### Try it
Write out all the data again, exactly.

※ ※ ※

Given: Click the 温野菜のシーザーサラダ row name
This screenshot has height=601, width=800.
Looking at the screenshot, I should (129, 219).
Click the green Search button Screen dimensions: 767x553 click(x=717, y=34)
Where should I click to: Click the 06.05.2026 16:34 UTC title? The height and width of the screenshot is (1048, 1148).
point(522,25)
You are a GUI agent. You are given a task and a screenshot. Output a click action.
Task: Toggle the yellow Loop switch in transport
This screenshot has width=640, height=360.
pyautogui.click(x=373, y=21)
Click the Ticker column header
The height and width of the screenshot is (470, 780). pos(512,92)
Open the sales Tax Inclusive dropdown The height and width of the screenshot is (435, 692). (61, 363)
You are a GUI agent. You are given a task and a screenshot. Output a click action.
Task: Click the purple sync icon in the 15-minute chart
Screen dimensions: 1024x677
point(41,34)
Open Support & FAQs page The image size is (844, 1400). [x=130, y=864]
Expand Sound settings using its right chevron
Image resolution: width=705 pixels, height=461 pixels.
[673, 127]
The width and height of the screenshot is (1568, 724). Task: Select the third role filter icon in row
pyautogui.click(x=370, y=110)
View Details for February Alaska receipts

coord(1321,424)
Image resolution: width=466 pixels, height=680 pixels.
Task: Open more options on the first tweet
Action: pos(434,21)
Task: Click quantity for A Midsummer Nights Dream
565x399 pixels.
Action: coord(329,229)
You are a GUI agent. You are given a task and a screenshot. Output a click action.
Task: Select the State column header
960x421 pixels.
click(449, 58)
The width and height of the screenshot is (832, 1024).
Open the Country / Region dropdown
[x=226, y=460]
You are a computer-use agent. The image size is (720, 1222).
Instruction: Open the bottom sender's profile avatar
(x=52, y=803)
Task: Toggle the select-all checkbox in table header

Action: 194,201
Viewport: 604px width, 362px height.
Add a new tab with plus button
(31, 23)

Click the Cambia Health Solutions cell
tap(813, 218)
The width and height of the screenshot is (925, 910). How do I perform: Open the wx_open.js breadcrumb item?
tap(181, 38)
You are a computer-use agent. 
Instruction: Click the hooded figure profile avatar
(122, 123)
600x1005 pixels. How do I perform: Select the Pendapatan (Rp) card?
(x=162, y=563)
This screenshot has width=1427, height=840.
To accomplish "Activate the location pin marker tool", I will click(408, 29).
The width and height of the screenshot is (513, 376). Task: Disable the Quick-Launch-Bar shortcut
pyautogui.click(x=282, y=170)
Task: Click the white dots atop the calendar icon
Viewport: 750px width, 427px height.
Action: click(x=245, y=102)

※ ※ ※

### Exercise answer
Given: Click the 温野菜のシーザーサラダ row name
This screenshot has height=601, width=800.
Looking at the screenshot, I should (129, 219).
Click the green Search button Screen dimensions: 767x553 click(x=717, y=34)
Where should I click to: Click the 06.05.2026 16:34 UTC title? The height and width of the screenshot is (1048, 1148).
point(522,25)
You are a GUI agent. You are given a task and a screenshot. Output a click action.
Task: Toggle the yellow Loop switch in transport
This screenshot has width=640, height=360.
pyautogui.click(x=373, y=21)
Click the Ticker column header
The height and width of the screenshot is (470, 780). pos(512,92)
Open the sales Tax Inclusive dropdown The height and width of the screenshot is (435, 692). (61, 363)
You are a GUI agent. You are given a task and a screenshot. Output a click action.
Task: Click the purple sync icon in the 15-minute chart
Screen dimensions: 1024x677
point(41,34)
Open Support & FAQs page The image size is (844, 1400). [x=130, y=864]
Expand Sound settings using its right chevron
Image resolution: width=705 pixels, height=461 pixels.
[673, 127]
The width and height of the screenshot is (1568, 724). Task: Select the third role filter icon in row
pyautogui.click(x=370, y=110)
View Details for February Alaska receipts

coord(1321,424)
Image resolution: width=466 pixels, height=680 pixels.
Task: Open more options on the first tweet
Action: pos(434,21)
Task: Click quantity for A Midsummer Nights Dream
565x399 pixels.
Action: coord(329,229)
You are a GUI agent. You are given a task and a screenshot. Output a click action.
Task: Select the State column header
960x421 pixels.
click(449, 58)
The width and height of the screenshot is (832, 1024).
Open the Country / Region dropdown
[x=226, y=460]
You are a computer-use agent. The image size is (720, 1222).
Instruction: Open the bottom sender's profile avatar
(x=52, y=803)
Task: Toggle the select-all checkbox in table header

Action: 194,201
Viewport: 604px width, 362px height.
Add a new tab with plus button
(31, 23)

Click the Cambia Health Solutions cell
tap(813, 218)
The width and height of the screenshot is (925, 910). How do I perform: Open the wx_open.js breadcrumb item?
tap(181, 38)
You are a computer-use agent. 
Instruction: Click the hooded figure profile avatar
(122, 123)
600x1005 pixels. How do I perform: Select the Pendapatan (Rp) card?
(x=162, y=563)
This screenshot has width=1427, height=840.
To accomplish "Activate the location pin marker tool", I will click(408, 29).
The width and height of the screenshot is (513, 376). Task: Disable the Quick-Launch-Bar shortcut
pyautogui.click(x=282, y=170)
Task: Click the white dots atop the calendar icon
Viewport: 750px width, 427px height.
Action: click(x=245, y=102)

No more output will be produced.